『湾岸報道に偽りあり』(33)

第三部:戦争を望んでいた「白い」悪魔

電網木村書店 Web無料公開 2001.4.1

第六章:謎の巨大政商とCIAの暗躍地帯 2

「腰抜け」大統領のノッペラ恐怖

 人口二億五千万の超大国の大統領が、人口たった一千七百万の小国に「勝利した」と踊り上がった。アゴの骨が外れそうなフランケンシュタイン風のゲタゲタ笑顔を見せた。しかもついでに「ヴェトナム帰還兵たちに正当な評価を与え」「古い亡霊と疑問からアメリカ自身を解放」とまでいい出した。

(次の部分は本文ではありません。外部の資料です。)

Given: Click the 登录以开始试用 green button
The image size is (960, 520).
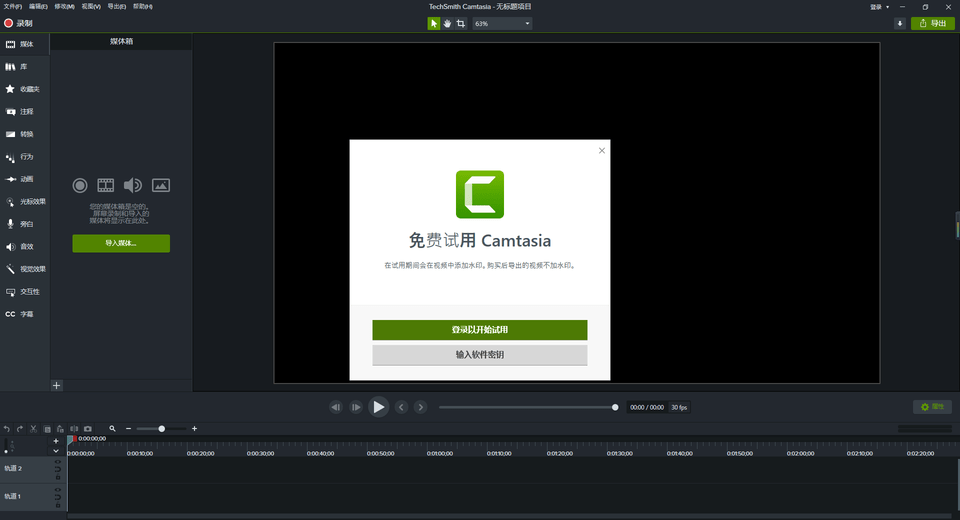Looking at the screenshot, I should pyautogui.click(x=479, y=330).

 だが、本当に恐ろしいのは、この笑顔の奥にまったく個性が見えないという、ノッペラボーの現実にある。ブッシュは、アメリカのエスタブリッシュメントそのものであり、それ以上でも以下でもない。

 ブッシュが大統領選に出馬したとき、ニューズウィーク誌は次のように批評していた。

「小学校ではずば抜けて節度をわきまえた少年……。俗な表現だが、『腰抜け』というのがドンピシャ……。もっと深い疑念が潜んでいる。そもそもブッシュを動かしているのは何か、だ。……下院議員を経て国連大使、共和党全国委員長、北京連絡事務所長、CIA(米中央情報局)長官、副大統領。立派な経歴である。育ちの点でも、今の政界主流とはケタ違いだ。……広大な邸宅と……別荘で、ブッシュ家の五人の子どもは両親の愛情に包まれ、召使いにかしずかれて育ってきた。政界入り自体、何らかの主義主張があってというより、家族や彼の属する階級に根づいた奉仕の精神に突き動かされてのことだ。……なぜ政界入りしたか、ブッシュはうまく説明できない。……マスコミ操縦術をマスターしようと、外国語学習並の努力もした。発声やテレビ映りについてのコーチも受けた。眼鏡はいろいろ変えてみたし、コンタクトレンズも試してみた」

 ブッシュの父親は上院議員だったから、エリート政治家の二世である。母親からは「なにごとも控え目に」と教えられたそうだ。日本でも最近目立つようになったマザコン型エリートである。エール大学を出てから政界に入るまでに、友人の石油採掘機械会社の経営を手伝い、自分でも石油採掘会社を設立して百万長者になったと説明されている。確かに「立派な経歴」である。ただし本当は、父親の友人が会長で、父親も役員だった会社に入ったのが、社会人のスタートだった。父親の身分も、いきなり上院議員といわれるといかにも貴族的だが、その前は投資会社の重役、つまり、アメリカ特有の会社乗っ取り屋である。湾岸戦争で指摘されたLBO(レバレッド・バイアウト、買収相手の資産を担保にして株を買い集める方式)体質は、いわば親譲りの商法ではないのだろうか。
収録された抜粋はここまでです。